While out to dinner with close friends, Marie’s best friend’s boyfriend leaned across the table. Half-joking and half-serious, as his giggly girlfriend listened on, he asked Marie for a little reassurance. His girlfriend had been getting too close for comfort with another man—just a friend from work, she insisted—but he wanted the scoop from a reliable source. “Tell me the truth,” he asked Marie. “Do I have anything to worry about?

Marie, a 28-year old public-relations professional in Mississauga, Ont., considers herself trustworthy. She admits that she likes to gossip (don’t we all?), but, she insists, “when it comes down to it, I can keep a secret.” As such, Marie forced a smile and assured him that there was no funny business going on. Spoiler alert: Marie is lying.

For many, keeping secrets doesn’t come easily. A recent study—commissioned by a Chile-based winery (go figure)—found that, while 83 percent of women describe themselves as “completely trustworthy” when it comes to secrets, six out of 10 women can’t keep their lips zipped. No matter how scandalous or frivolous, a secret— of which we score three delicious nuggets each week—will typically be spilled just 47 hours later. It’s official: Squealing on a secret—especially a juicy one—can be near irresistible.

But maybe it’s not all your fault. Daniel Wegner, a psychology professor at Harvard University, has spent two decades studying the effects of thought suppression. “As soon as you decide to keep something secret,” he says, “you try not to think about it, you worry you might blurt it out and then you become obsessed with it.” Scientists call it “ironic processing”: The harder you try to keep quiet, the harder it is to keep quiet, until building pressure inevitably causes the exact opposite of your intent. Wegner believes that we all—women and men, gossipy or otherwise— overestimate our ability to keep secrets. That said, no one would deny that some people are better at keeping secrets than others. “There are some who seem like savants of secret-keeping: They are really good and have steel-trap minds,” he says, “but then there are certain people who just blab about everything.”
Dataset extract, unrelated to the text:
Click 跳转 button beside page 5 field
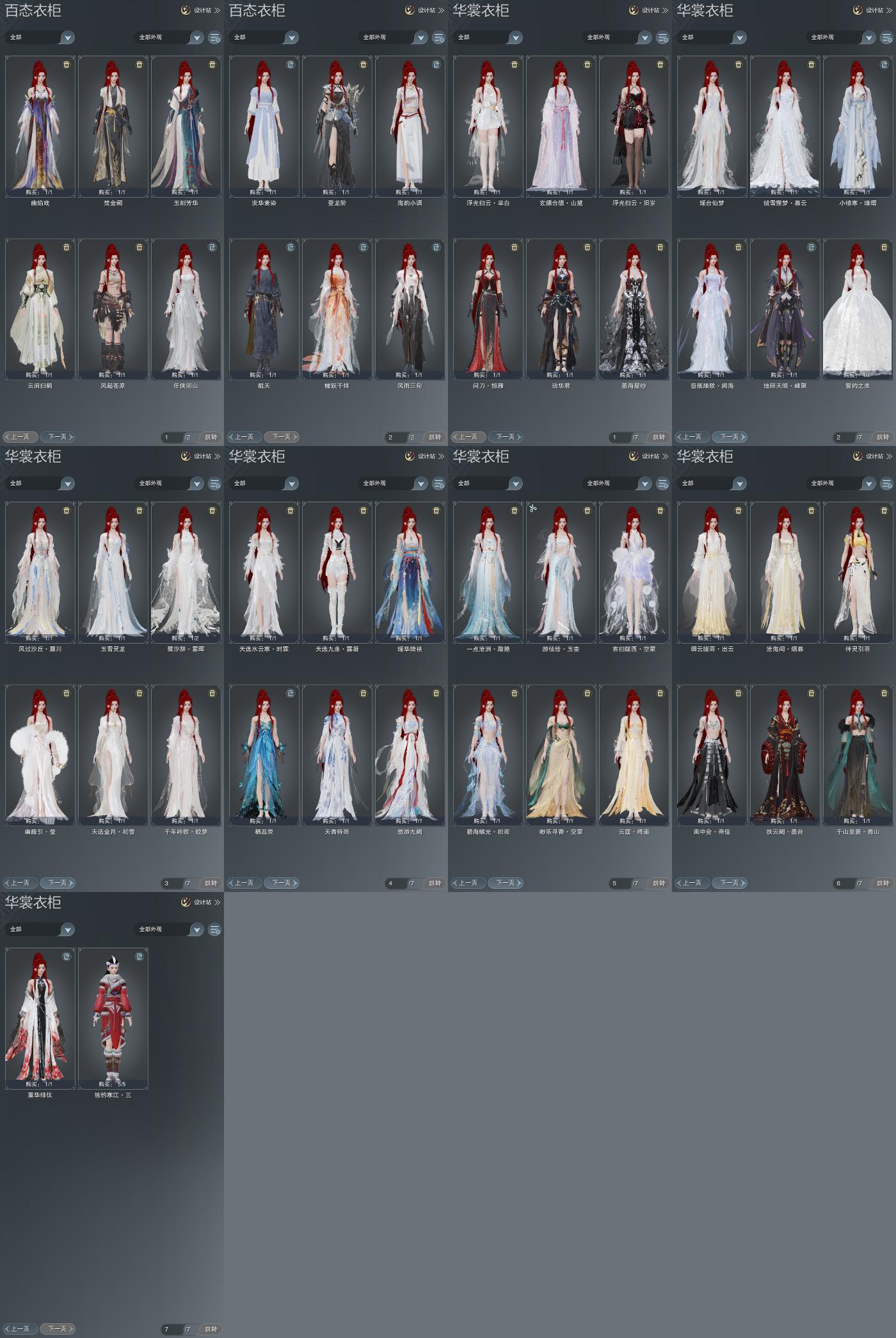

So, what makes one person straight-faced and another looselipped? For Arne Kislenko, a former intelligence officer who is currently a history professor at Ryerson University in Toronto, it comes down to an officer’s integrity. “Training is likely to make someone a better officer, but, of course, that person is still potentially ‘vulnerable’ if he or she doesn’t have a strong commitment or ethic or has been tapped at a critical breaking point because of money, sex or ideology.”

But even the professionals, it seems, aren’t any different from you and me or Marie. She’s not a spy (I’m pretty sure), but Marie has also taken an oath—bound by friendship, not profession, but an oath nonetheless. “And humans, no matter what their knowledge or training, are always subject to their humanity,” says Kislenko. “They can be lured to release information."

Did Marie keep her lips zipped or did the pressure give her loose lips? Find out on the next page…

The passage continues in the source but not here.